Since the markets are performing well, you tend not to bother about it, but when the markets start correcting, it is a good time to rebalance your portfolio. This would involve buying and selling certain assets to rebalance so that your portfolio reverts to the original asset allocation. As experts vouch by, asset allocation and regular portfolio balancing is the best way to create long-term wealth.

There could be other reasons to rebalance one’s portfolio. For instance, one can follow strategic rebalance. A particular portfolio mix may not always be ideal throughout the investment journey. “For example, if an investor has created an equity-debt mix of 80-20 to save up for achieving a 10 years life goal, the portfolio mix should ideally shift more towards debt as the goal comes nearer. So the portfolio mix in the last year could be 90 per cent debt and 10 per cent equity also,” says Menon.

“Another way of doing it through tactical rebalancing is when a financial advisor or investors feel that adding some proportion to an asset class may add additional results for achieving set goals,” says Rao.

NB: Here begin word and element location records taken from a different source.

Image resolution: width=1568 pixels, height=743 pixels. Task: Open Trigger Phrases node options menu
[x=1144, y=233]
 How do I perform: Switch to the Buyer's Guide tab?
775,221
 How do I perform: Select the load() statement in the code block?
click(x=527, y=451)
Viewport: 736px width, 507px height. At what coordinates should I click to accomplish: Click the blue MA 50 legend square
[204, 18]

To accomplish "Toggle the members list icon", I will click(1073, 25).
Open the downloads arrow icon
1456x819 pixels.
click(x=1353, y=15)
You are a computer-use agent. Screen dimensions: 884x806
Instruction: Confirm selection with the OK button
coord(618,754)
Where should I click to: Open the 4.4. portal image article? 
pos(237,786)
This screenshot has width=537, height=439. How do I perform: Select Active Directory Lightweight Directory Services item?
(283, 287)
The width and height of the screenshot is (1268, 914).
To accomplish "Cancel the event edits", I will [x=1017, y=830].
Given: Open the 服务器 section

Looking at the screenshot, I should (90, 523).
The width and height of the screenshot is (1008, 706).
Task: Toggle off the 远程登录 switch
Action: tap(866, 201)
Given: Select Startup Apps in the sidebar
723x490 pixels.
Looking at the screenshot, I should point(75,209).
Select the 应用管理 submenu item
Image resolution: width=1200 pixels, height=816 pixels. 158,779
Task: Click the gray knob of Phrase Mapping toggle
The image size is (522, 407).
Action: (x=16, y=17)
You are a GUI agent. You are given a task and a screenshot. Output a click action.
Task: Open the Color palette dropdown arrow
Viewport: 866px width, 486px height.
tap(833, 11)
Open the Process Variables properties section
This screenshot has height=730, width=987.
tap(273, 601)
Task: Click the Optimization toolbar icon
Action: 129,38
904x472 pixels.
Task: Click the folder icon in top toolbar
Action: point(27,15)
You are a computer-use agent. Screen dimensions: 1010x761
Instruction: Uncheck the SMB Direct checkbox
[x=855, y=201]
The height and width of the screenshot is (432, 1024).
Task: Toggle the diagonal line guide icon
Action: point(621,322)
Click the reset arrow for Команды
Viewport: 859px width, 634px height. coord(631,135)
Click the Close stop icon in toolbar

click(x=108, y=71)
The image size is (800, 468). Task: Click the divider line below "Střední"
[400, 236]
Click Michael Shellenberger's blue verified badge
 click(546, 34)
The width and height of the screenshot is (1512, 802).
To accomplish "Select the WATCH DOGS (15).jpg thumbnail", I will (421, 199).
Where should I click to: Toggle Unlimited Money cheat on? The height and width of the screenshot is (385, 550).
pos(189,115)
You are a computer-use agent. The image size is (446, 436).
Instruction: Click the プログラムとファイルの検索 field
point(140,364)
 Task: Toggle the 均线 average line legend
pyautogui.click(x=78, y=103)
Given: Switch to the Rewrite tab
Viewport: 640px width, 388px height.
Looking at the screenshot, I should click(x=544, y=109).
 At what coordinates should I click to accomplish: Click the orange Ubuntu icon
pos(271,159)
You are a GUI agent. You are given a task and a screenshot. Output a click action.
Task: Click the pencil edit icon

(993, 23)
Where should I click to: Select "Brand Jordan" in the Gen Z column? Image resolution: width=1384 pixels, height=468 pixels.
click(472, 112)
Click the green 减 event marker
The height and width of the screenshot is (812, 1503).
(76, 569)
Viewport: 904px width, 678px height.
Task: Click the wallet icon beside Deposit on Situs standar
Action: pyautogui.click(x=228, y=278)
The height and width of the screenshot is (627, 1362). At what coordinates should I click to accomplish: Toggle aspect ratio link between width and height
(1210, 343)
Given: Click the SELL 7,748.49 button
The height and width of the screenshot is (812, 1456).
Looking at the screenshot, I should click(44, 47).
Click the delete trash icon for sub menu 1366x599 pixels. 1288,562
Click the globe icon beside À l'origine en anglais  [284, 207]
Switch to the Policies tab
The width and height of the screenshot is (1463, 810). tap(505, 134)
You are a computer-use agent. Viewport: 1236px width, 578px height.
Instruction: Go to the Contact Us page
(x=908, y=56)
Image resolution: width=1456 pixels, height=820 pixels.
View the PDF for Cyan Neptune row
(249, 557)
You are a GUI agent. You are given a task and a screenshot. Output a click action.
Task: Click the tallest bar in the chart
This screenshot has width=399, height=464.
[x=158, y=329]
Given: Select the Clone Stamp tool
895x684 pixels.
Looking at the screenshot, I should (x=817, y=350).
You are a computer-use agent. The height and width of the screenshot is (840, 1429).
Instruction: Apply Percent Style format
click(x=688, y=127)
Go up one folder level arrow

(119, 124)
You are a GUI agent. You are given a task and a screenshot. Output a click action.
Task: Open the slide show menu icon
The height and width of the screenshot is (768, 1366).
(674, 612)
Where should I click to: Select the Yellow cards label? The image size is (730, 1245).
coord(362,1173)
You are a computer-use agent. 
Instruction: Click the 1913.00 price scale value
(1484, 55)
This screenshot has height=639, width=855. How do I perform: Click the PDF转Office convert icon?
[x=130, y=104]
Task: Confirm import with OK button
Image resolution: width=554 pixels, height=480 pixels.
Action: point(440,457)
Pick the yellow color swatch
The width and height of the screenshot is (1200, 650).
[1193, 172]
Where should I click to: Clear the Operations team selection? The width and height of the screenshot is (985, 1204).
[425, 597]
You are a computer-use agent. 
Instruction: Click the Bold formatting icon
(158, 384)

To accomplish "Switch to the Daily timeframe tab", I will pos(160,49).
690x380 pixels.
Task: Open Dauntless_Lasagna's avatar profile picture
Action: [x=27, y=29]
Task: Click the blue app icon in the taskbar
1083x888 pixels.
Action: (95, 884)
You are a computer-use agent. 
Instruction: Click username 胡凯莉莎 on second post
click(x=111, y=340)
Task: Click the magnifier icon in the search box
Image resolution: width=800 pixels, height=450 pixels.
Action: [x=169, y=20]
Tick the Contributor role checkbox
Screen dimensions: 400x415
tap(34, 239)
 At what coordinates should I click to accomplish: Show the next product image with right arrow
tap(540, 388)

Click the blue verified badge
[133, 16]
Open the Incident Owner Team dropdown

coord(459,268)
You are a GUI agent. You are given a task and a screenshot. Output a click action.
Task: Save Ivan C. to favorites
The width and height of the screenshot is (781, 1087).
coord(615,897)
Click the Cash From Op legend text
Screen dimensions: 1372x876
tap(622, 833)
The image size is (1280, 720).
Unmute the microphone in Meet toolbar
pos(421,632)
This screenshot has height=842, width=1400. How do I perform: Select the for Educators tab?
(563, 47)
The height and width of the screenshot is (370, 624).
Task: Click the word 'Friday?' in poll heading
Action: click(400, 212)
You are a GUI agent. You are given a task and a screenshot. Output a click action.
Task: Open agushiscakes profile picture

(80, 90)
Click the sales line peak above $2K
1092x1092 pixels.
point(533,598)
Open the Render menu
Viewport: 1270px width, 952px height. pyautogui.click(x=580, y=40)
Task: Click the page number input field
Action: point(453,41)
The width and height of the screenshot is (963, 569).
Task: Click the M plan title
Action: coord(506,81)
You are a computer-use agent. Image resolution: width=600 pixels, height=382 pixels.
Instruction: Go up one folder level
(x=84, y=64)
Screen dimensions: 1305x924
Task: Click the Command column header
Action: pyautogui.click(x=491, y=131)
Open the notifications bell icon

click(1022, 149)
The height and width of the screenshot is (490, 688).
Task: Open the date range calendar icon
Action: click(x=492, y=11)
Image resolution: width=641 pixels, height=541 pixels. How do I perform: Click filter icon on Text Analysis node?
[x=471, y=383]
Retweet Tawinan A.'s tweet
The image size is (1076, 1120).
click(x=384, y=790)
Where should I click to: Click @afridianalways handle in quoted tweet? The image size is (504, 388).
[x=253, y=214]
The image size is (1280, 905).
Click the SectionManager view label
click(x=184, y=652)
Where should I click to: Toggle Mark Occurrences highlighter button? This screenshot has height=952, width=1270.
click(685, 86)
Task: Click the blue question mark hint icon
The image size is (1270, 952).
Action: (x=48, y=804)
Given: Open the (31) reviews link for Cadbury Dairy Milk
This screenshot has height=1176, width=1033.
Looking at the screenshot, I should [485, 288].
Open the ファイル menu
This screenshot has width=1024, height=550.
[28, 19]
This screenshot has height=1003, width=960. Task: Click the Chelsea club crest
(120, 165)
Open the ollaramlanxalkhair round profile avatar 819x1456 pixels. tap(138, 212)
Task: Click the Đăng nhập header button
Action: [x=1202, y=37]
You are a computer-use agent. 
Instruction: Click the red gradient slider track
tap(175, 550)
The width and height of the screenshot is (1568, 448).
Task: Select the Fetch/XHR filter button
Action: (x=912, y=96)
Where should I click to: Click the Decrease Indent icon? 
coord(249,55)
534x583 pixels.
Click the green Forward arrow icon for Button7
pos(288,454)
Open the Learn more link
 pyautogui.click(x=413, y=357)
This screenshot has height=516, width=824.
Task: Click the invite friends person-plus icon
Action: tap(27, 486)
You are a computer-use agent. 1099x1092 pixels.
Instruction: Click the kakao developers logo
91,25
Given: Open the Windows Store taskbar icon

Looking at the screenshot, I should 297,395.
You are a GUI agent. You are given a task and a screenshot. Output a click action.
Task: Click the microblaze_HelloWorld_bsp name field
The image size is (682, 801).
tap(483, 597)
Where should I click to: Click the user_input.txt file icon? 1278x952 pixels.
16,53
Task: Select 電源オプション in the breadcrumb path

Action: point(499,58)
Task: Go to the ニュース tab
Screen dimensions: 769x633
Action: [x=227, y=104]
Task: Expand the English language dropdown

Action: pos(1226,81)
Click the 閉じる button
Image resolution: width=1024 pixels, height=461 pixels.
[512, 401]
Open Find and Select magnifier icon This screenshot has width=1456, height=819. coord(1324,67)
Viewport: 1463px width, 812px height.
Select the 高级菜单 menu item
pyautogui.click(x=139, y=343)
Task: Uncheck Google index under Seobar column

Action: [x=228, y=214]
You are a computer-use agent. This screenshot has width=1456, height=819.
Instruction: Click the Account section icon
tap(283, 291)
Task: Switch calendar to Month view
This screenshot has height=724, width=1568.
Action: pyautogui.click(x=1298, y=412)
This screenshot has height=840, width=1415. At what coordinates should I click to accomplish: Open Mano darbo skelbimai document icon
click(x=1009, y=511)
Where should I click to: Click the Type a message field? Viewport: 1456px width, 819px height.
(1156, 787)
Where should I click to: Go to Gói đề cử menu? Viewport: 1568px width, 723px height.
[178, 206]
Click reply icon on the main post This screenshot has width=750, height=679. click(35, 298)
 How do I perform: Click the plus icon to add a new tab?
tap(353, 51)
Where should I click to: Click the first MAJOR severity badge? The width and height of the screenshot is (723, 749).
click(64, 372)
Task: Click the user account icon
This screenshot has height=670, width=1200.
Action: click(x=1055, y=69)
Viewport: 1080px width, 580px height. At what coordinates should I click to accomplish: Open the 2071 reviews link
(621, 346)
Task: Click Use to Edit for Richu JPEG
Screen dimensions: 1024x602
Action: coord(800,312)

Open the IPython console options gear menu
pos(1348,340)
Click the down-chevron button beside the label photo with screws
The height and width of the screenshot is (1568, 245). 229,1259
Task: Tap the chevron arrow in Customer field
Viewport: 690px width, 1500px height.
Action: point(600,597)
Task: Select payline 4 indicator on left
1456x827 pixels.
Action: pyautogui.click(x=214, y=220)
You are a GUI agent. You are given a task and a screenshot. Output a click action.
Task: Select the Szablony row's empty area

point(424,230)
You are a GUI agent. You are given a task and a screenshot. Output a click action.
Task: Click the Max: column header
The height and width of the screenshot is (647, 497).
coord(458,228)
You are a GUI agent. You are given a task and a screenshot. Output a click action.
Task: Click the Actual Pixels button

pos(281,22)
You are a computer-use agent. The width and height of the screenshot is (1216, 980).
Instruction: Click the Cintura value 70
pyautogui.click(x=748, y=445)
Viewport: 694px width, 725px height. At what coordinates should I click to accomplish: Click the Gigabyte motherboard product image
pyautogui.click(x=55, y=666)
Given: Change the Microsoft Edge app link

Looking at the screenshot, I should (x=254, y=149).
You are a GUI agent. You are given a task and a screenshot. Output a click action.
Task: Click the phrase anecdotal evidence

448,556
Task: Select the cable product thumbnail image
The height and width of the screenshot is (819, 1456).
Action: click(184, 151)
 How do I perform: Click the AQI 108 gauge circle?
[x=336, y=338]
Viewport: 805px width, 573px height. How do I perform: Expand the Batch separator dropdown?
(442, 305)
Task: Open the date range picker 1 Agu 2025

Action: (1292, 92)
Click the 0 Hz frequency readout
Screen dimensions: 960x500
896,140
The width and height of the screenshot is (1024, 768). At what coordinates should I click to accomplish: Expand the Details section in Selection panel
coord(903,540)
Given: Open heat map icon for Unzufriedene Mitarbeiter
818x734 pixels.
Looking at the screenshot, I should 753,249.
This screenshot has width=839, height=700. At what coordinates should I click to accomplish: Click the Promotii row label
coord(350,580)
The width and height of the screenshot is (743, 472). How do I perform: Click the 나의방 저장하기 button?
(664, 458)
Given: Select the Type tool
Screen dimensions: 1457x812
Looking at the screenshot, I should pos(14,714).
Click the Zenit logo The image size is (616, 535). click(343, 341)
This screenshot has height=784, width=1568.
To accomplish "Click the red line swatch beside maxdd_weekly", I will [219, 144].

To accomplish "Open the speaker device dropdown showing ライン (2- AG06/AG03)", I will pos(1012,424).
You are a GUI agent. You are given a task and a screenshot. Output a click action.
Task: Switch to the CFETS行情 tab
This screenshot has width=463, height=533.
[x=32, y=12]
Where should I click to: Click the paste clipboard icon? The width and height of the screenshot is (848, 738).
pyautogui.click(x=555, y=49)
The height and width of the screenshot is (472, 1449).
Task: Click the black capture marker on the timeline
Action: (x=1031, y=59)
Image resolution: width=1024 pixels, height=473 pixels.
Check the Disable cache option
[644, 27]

How Often To Rebalance One’s Portfolio 

It is suggested to have regular monitoring of the portfolio/ investment so that adjustments can be made as needed. However, frequent rebalancing may churn the earnings, especially in the short run or volatile markets. Portfolios can be rebalanced every six months or a year under normal circumstances.

Finally, “Investors should analyze or seek help from their financial advisor to understand why and when they need rebalancing. Investors should understand that long-term goals need discipline and are subject to fluctuations,” says Rao. It is crucial to have a clear understanding of what an investor wants and then decide which option works the best.